De las bolas de Navidad

Quedeme perpleja ayer noche cuando en la tele apareció aquella, a la que por su expresión se le adivinaba duda en si habría dejado o no el gas abierto, doña Melania de Trump, paseando entre brillantes arboledas por esos pasillos sin fin de la Casa más Blanca incluso sin ser Navidad, melena al viento, centelleante al brillo de las festivas luces, espolvoreando nieve como quién adereza un filete  a la plancha con sal, sobre las ramas de los abetos más resistentes al peso que conoce el ser humano. No se puede ser más hortera ni practicando dos horas al día.

Me vino inmediatamente a la cabeza cuántas fábricas de decoración se habrían tenido que desabastecer, cuántas personas y cuántas horas habrían trabajado en el colocado en aquel luminoso escenario en el que solo faltaban Rudolf el reno y santa Claus, para llegar a tiempo a estrenar la Navidad de manera tan excesiva. Se ve que a la del gas y su anaranjado esposo no les llegaba con un par de abetos a media altura. Venga, tres. Tampoco.

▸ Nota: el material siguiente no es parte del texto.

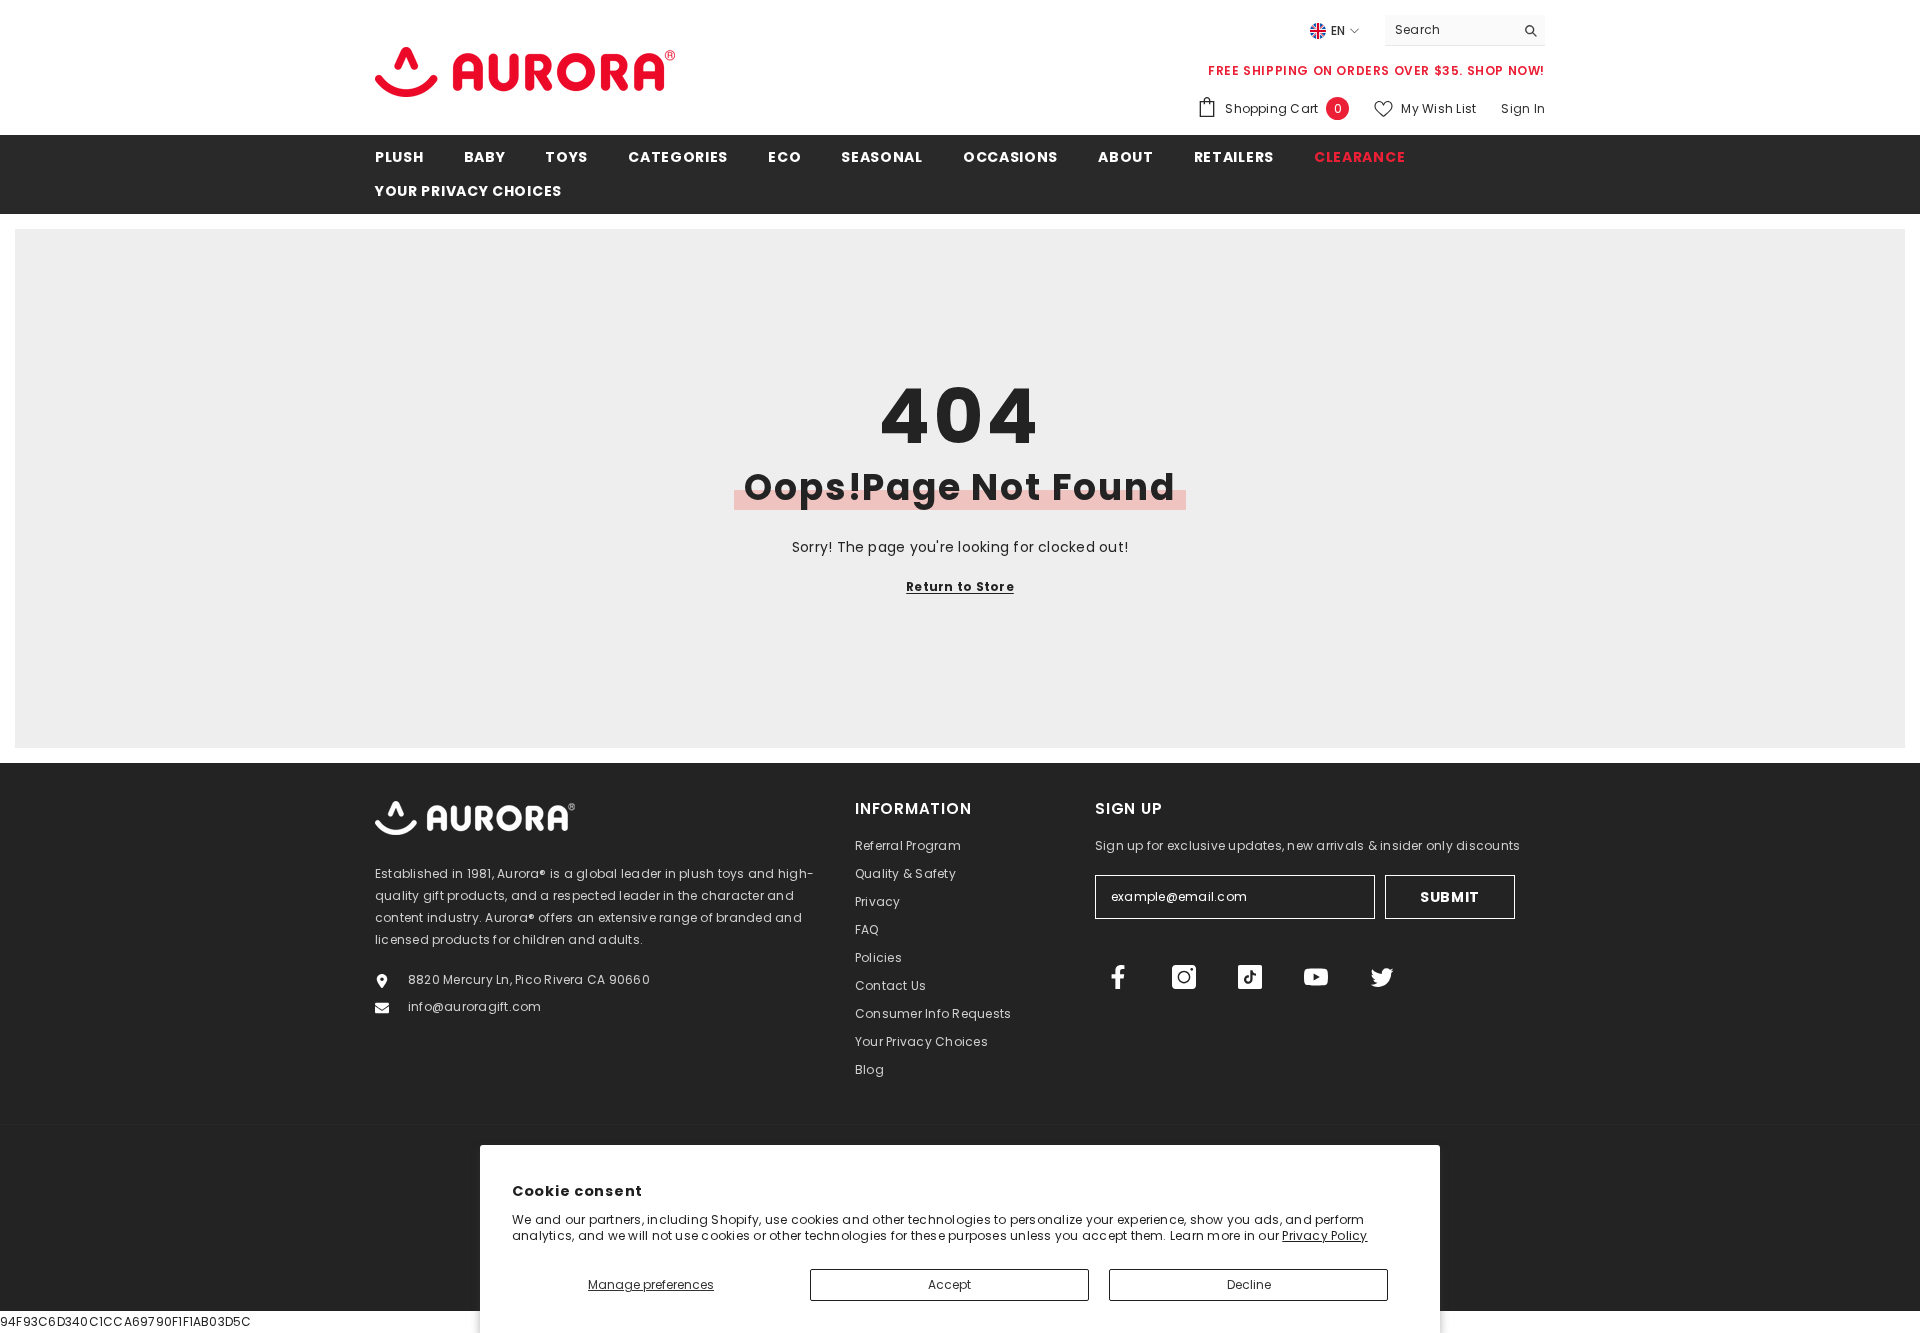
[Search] (1465, 30)
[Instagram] (1184, 977)
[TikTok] (1250, 977)
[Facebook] (1118, 977)
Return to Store (960, 586)
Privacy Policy (1324, 1235)
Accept (949, 1284)
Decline (1249, 1284)
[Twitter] (1382, 977)
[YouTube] (1316, 977)
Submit (1450, 897)
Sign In (1523, 108)
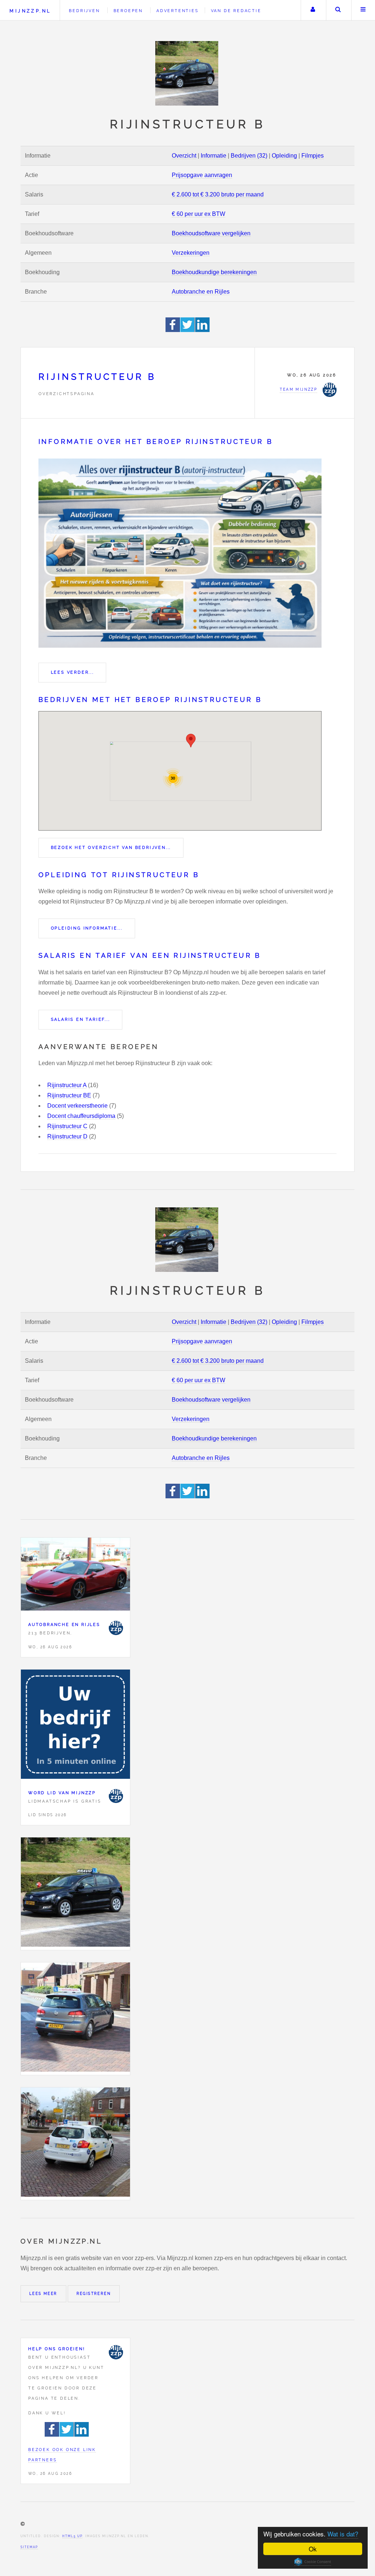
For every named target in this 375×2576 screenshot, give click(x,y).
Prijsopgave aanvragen (202, 175)
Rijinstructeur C (67, 1126)
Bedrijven (84, 10)
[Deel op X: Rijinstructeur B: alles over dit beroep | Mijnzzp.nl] (188, 330)
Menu (363, 10)
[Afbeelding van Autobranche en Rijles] (75, 1576)
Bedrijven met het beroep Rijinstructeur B (150, 699)
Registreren (94, 2294)
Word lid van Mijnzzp (62, 1792)
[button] (190, 740)
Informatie (213, 155)
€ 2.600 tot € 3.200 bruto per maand (218, 194)
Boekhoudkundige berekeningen (214, 272)
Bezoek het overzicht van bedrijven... (111, 847)
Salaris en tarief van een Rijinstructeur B (149, 955)
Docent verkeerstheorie (77, 1106)
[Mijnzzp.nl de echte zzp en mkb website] (187, 73)
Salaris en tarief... (80, 1019)
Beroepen (128, 10)
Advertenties (177, 10)
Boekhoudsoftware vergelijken (211, 233)
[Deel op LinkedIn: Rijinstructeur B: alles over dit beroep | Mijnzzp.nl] (202, 330)
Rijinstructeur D (67, 1136)
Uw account (312, 10)
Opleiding (284, 155)
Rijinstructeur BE (69, 1095)
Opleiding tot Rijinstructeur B (118, 875)
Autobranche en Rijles (201, 291)
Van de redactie (236, 10)
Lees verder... (72, 672)
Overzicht (184, 155)
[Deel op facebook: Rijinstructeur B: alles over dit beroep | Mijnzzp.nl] (173, 330)
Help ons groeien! (56, 2348)
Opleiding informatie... (87, 928)
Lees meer (43, 2294)
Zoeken (338, 10)
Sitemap (29, 2547)
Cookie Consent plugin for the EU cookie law (312, 2562)
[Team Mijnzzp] (116, 1628)
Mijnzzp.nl (30, 11)
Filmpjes (312, 155)
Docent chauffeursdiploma (81, 1116)
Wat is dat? (342, 2533)
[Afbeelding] (75, 1893)
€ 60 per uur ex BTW (198, 214)
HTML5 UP (72, 2536)
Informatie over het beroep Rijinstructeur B (155, 441)
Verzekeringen (190, 253)
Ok (313, 2548)
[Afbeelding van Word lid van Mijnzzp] (75, 1726)
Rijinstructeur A (66, 1085)
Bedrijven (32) (249, 155)
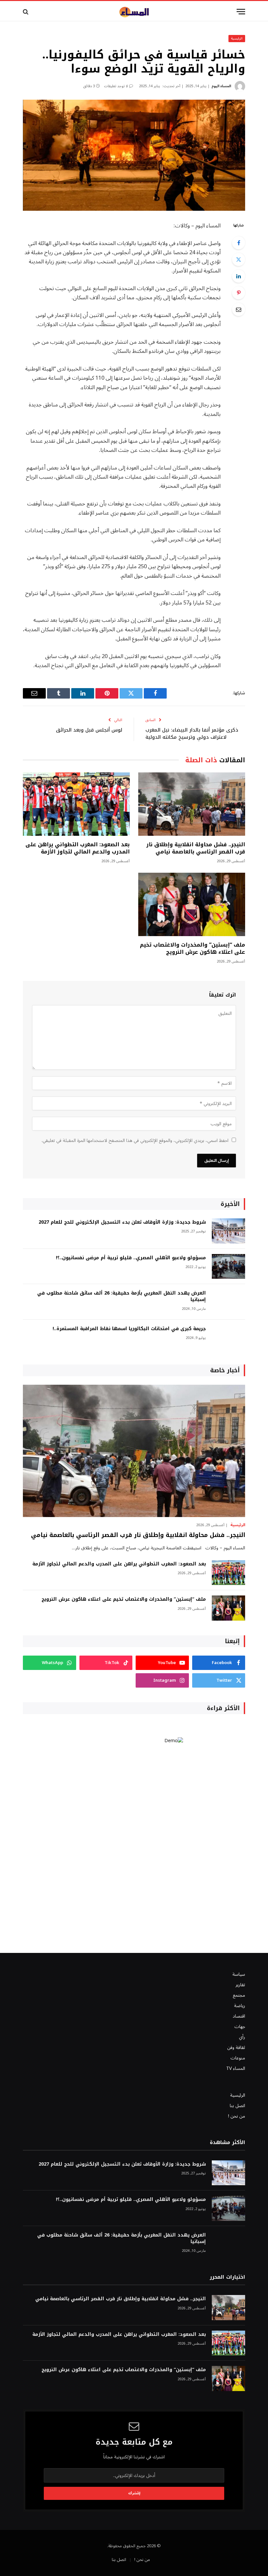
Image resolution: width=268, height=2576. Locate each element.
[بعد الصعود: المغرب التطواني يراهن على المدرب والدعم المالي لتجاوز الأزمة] (76, 804)
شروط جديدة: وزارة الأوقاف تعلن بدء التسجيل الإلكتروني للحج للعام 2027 (122, 1222)
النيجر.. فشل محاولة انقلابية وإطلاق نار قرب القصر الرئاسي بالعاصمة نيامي (195, 848)
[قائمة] (241, 11)
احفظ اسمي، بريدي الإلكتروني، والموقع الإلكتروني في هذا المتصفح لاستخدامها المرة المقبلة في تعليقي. (135, 1140)
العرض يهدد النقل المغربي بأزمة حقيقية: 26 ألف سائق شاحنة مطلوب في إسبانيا (121, 1296)
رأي (242, 2037)
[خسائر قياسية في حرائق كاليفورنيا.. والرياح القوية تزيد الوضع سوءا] (134, 155)
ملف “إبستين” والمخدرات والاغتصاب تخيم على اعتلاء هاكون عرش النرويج (192, 948)
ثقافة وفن (236, 2047)
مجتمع (239, 1995)
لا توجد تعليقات (116, 86)
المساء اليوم (221, 86)
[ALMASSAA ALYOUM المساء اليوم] (134, 11)
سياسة (238, 1974)
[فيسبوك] (238, 242)
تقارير (240, 1985)
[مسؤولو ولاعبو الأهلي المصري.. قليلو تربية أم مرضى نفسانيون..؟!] (228, 1266)
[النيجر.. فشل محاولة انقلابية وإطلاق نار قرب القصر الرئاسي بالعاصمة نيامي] (191, 804)
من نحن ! (236, 2116)
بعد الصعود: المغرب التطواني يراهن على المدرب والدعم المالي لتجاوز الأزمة (77, 848)
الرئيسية (237, 38)
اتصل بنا (237, 2105)
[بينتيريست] (238, 292)
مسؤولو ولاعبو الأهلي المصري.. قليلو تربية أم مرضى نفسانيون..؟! (131, 1258)
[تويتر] (238, 259)
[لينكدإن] (238, 276)
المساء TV (235, 2068)
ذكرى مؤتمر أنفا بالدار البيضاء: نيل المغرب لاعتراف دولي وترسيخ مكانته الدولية (191, 733)
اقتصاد (239, 2016)
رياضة (239, 2005)
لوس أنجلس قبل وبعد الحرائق (89, 730)
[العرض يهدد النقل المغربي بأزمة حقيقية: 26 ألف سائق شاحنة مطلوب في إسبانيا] (228, 1301)
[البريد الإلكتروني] (238, 309)
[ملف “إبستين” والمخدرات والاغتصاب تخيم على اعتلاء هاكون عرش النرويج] (191, 904)
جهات (239, 2026)
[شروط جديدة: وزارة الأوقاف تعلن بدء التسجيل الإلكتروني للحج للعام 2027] (228, 1231)
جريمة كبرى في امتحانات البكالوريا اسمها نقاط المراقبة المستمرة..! (129, 1329)
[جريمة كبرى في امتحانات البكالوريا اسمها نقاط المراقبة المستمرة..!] (228, 1337)
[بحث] (26, 11)
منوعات (237, 2058)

Y, pensaba yo, luego habrá que recogerlo, que siempre da mucha más rabia y deshacerse de ello, porque para el año que viene no vale, que hay que utilizar otra horterada distinta. Si les fuera algo en ello, lo pondrían a la venta. Solo sabiendo de su procedencia seguro que se hacían con un buen pellizco. A saber dónde dan con sus plásticos huesos todos esos adornos, por llamarles algo entendible. En cualquier caso, no creo que a los señores de Trump, que se están pidiendo salir del grupo de los preocupados por el cambio climático, les importe lo que vaya a ser de los brillantosos residuos de su fatua Navidad.